Kate’s latest adventure is A Death in the Dales. The story unfolds in the village of Langcliffe and the market town of Settle so it was fitting that the official launch – publication day, Thursday, 1 October – took place in the new Settle Library. The library is housed in a complex that provides housing for the elderly. What a good idea to live in a building with books on the ground floor. Hazel, from the library, had baked delicious cakes and scones. Some scones turn out claggy but these were perfect – as was the whole evening, with a lively audience and brilliant staff and volunteers.
I wish I were smarter about taking photographs, or asking others to do so. In Waterstones, Leeds, 2 October, there was a bumper audience and queues. I can’t show you this small triumph because I didn’t take a picture, but here’s the beautiful cake baked by Barbara.
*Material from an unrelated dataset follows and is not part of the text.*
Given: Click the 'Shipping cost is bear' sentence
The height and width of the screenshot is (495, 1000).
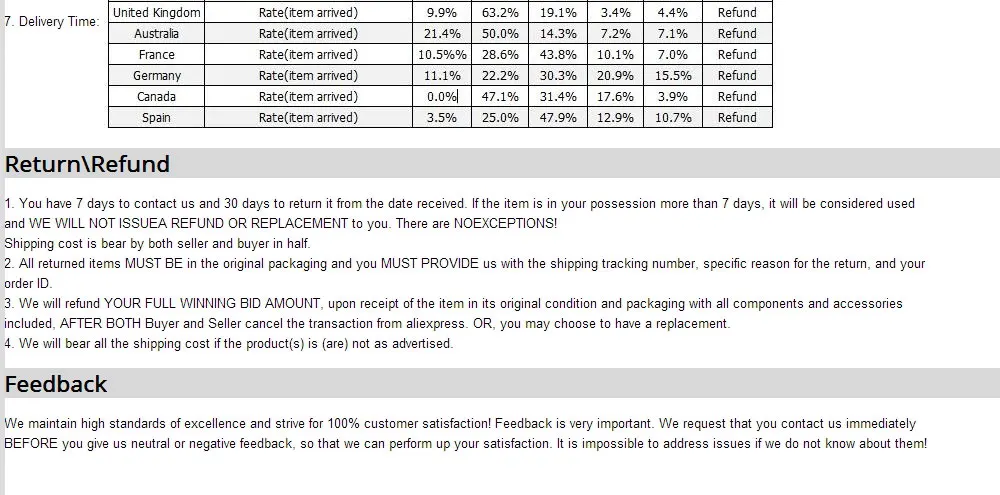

Booksellers in Waterstones, Harrogate are great promoters of the series. Here there was much chat, including with Twitter friend Pam and my retired police officer adviser and his wife. I met up with my primary school friend, Mary. She and I failed the then all-important 11 plus examination. Mary likes to tell people what a giggler I was at school. My big flaw was in not grasping that you were supposed to take school seriously, but surely I must have done something right …? Maybe not.
A clothing designer and her mother came into the store. The designer wore a beautiful tweed coat. Talented designer, if you read this, send me (a potential customer) your details.
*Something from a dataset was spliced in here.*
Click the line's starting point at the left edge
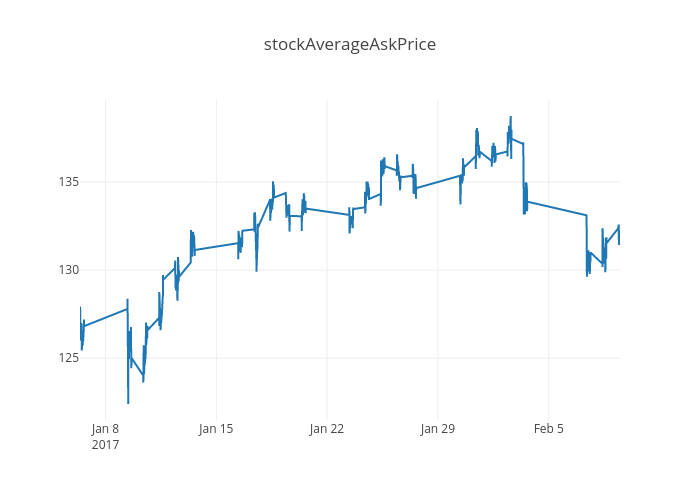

What a magical day! This festival is only four years old, but impeccably organized. It was great to have such an appreciative audience in the lovely old Town Hall. I also enjoyed my tour of the town, and can highly recommend the ice cream parlour.
It was good to see the familiar faces of Kate Shackleton fans in Waterstones, York and to say hello to people I’d met last year and the year before. When someone didn’t know the books but showed interest, I employed my sales pitch, saying,: “Murder mysteries, set in Yorkshire in the 1920s, would you like a bookmark?” I varied this when a man approached sporting a t-shirt emblazoned with an amiable, deeply-lined face. I said, “Isn’t that Sid James on your t-shirt?” He said, “You are the only person to recognize him.” The Sid James fan didn’t buy a book, but Kate Shackleton was the day’s best-seller. I persuaded two fans to be photographed. If you read this, thank you for keeping on smiling while I spent ages faffing to take the picture.